About 95% of the plants on earth are C3 plants. As the name indicates they carry out C3 photosynthetic mechanism. C3 photosynthesis is thought to have arisen nearly 3.5 billion years ago. These plants are mostly woody and round leaf plants. In these plants, carbon fixation is carried out in the mesophyll cells that are just beneath the epidermis. Carbon dioxide from the atmosphere that enters through the stomata is accepted by Ribulose bisphosphate and is fixed in to phosphoglycerate by Ribulose bisphosphate carboxylase enzyme (Rubisco). This process is known as carboxylation. Phosphoglycerate molecules enter the Calvin cycle in the mesophyll cells. C3 plants are known to be inefficient in terms of their photosynthetic mechanism. This is because of the occurrence of photorespiration in C3 plants. This effect is caused by the oxygenase activity of Rubisco. Oxygenation of Rubisco works in the opposite direction to carboxylation, effectively undoes photosynthesis by wasting large amounts of carbon originally fixed by the Calvin cycle at great expense, and results in loss of carbon dioxide from the cells that are fixing carbon dioxide. Interaction with oxygen and carbon dioxide occurs at the same site on Rubisco. These competing reactions normally run at a ratio of 3:1 (carbox: oxyg). Thus, it is clear that photorespiration is a light stimulated process that consumes oxygen and evolves carbon dioxide.

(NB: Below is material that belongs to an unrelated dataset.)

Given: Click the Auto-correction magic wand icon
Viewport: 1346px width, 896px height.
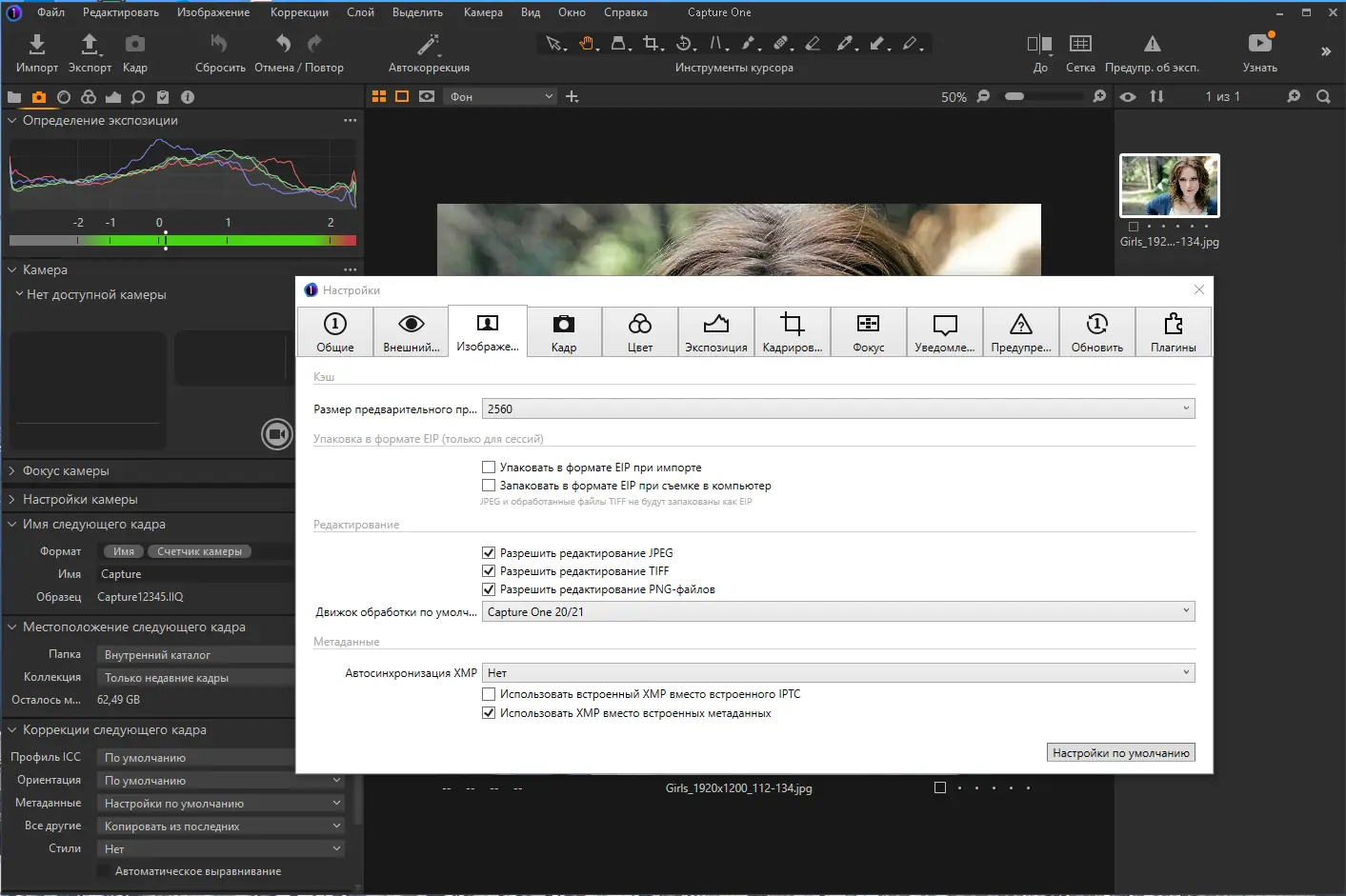Looking at the screenshot, I should [429, 45].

C4 plants are commonly seen in dry and high temperature areas. Approximately 1% of plant species have C4 biochemistry. Some examples for C4 plants are corn and sugarcane. As the name indicates these plants carry out C4 photosynthetic mechanism. C4 photosynthesis is thought to have arisen nearly 12 million years ago, long after the evolution of C3 mechanism. C4 plants may be better adapted now, as carbon dioxide levels are much lower now than 100 million years ago. C4 plants are much more efficient at capturing carbon dioxide. C4 photosynthesis is found in both monocot and dicot species. In contrast to C3 plants, the first stable product formed during photosynthesis is oxaloacetic, which is a C4 compound. The leaves of these plants show a special type of anatomy called “Kranz Anatomy”. There is a circle of bundle sheath cells with chloroplasts around vascular bundles by which C4 plants can be identified. In this pathway, carbon dioxide is fixed twice. In the mesophyll cell cytoplasm, CO2 is fixed with phospho enol pyruvate (PEP), which acts as a primary acceptor. The reaction is catalyzed by PEP carboxylase enzyme. Then PEP is converted to malate and then to pyruvate liberating CO2. This CO2 is then fixed with Ribulose bisphosphate, to form 2 phosphoglycerate to carry out Calvin cycle.
What is the difference between C3 Plants and C4 Plants ?
• C4 plants are more efficient than C3 plants
• C4 plant leaves show Kranz anatomy but C3 leaves do not.
• CO2 is fixed once in C3 plants and twice in C4 plants.
• RuBP accepts CO2 in C3 plants and PEP accepts CO2 in C4 plants.
• PEP carboxylase in C4 has a higher affinity for CO2 than RuBP carboxylase in C3 plants.
• Photorespiration present in C3 plants and it is absent in C4 plants.
• In C3 plants, photosynthesis does not take place efficiently under very high light concentrations or low CO2 concentrations but, in C4 plants, it does take place efficiently under very high light concentrations and low CO2 concentrations.